This year, online payment solution provider PayFort released the State of Payments Report for 2014 in the Arab world. Although we had already published on Firnas an infographic for the company, offering an overview of the products that Saudi consumers buy online, the cities they buy from, and their preferred methods of payment, we are now addressing these things in more detail to give you deeper insights into the ecommerce sector of Saudi Arabia, and why merchants should go online. Basing our article on PayFort’s study, here are some reasons to make the move:
The study shows that more than 28 million people live in Saudi Arabia, of whom 15.6 million are internet users, and 3.9 million are making online transactions. The majority of these people are aged between 25 and 54.
Despite the low rate of online transactions, online credit card usage is expected to increase. Online transactions vary by gender with only 15% of buyers being females vs. 85% male. This difference will shrink with time; however, online merchants in Saudi Arabia and any other merchants who wish to enter need to better target women, whether through social media campaigns, targeted services, or any type of offered products.

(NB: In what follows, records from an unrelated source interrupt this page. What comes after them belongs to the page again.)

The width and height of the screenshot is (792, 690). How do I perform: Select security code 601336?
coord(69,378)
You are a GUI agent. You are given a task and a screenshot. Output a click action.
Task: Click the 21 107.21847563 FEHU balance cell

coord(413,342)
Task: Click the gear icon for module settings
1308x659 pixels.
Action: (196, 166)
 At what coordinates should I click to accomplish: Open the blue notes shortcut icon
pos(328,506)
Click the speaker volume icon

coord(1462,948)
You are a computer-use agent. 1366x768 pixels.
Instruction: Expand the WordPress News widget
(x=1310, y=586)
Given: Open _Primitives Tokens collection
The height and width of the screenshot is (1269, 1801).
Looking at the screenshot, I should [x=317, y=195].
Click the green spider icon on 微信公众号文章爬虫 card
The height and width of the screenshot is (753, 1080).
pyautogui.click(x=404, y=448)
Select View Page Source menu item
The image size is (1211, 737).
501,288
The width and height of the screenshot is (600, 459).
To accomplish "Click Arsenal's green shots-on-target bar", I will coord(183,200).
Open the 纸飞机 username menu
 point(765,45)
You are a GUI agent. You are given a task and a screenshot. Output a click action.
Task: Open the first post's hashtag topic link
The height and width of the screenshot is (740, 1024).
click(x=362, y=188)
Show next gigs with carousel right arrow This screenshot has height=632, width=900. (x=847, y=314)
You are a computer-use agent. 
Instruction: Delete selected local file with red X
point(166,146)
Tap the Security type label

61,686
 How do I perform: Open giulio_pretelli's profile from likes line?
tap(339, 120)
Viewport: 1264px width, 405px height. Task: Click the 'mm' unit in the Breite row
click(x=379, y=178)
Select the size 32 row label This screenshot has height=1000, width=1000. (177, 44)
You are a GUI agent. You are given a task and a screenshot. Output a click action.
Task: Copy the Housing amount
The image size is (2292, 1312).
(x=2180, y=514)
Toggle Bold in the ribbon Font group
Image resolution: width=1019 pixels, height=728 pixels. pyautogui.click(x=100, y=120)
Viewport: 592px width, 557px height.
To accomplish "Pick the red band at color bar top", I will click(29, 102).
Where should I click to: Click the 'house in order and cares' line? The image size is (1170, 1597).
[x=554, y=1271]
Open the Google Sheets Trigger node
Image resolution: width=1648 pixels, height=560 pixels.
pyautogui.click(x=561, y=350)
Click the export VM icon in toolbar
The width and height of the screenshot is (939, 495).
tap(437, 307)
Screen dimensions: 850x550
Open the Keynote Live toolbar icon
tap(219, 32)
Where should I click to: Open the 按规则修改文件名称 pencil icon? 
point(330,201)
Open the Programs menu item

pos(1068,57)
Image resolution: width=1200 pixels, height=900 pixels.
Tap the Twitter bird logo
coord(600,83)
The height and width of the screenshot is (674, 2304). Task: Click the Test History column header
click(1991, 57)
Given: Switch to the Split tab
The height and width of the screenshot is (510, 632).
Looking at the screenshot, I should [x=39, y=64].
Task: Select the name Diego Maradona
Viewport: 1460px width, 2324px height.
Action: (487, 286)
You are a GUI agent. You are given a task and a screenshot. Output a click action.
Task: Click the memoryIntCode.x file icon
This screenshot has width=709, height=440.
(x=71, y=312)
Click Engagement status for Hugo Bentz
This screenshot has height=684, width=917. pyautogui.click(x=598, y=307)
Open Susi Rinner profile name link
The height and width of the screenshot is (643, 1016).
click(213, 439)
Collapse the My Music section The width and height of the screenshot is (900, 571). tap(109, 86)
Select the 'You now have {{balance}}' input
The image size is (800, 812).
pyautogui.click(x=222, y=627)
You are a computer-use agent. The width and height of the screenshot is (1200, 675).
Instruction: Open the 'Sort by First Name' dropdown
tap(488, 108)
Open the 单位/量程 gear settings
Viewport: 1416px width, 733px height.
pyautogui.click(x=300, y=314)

There is also a difference in online transaction payments between Saudis and immigrants in the county. Accordingly, 32% of buyers are Saudis, vs. 59% who are non-Arab immigrants. The reason might be that the e-commerce concept is more popular in the West.
- What are they buying?
If you are a merchant and would like to check what products and services people buy online in Saudi Arabia, then it'll be good to know that airplane tickets are the top purchase, followed by electronics and hotel reservations. Other categories include entertainment, clothes, books, healthcare, auto parts, sports gear and others. It should also be noted that most transactions come from Riyadh.
- How are they paying?
You won’t be very surprised to know that 76% of payments are done through cash on delivery (COD) and that only 24% are made through credit cards. The idea of putting your credit card information on a website still scares a lot of people. However, COD has its share of challenges and new merchants are not encouraged to adopt it for the following reasons:
- In 40% of cases customers return the product they ordered because they changed their mind and didn't want it anymore.
- Merchants have to wait for about four weeks to collect the customer’s money.
- It is difficult to track the costs and manage the revenues the company is making as well as detect fraudulent activities as there is a third party involved in collecting the money on behalf of the merchant.
- High accounting and transfer fees.
Although the sector is still nascent and full of challenges, the concept is becoming widespread and the internet penetration rate is growing, along with the increasing popularity of credit card use. Which means more regional and international websites might immerse themselves in it, and competition will become fierce.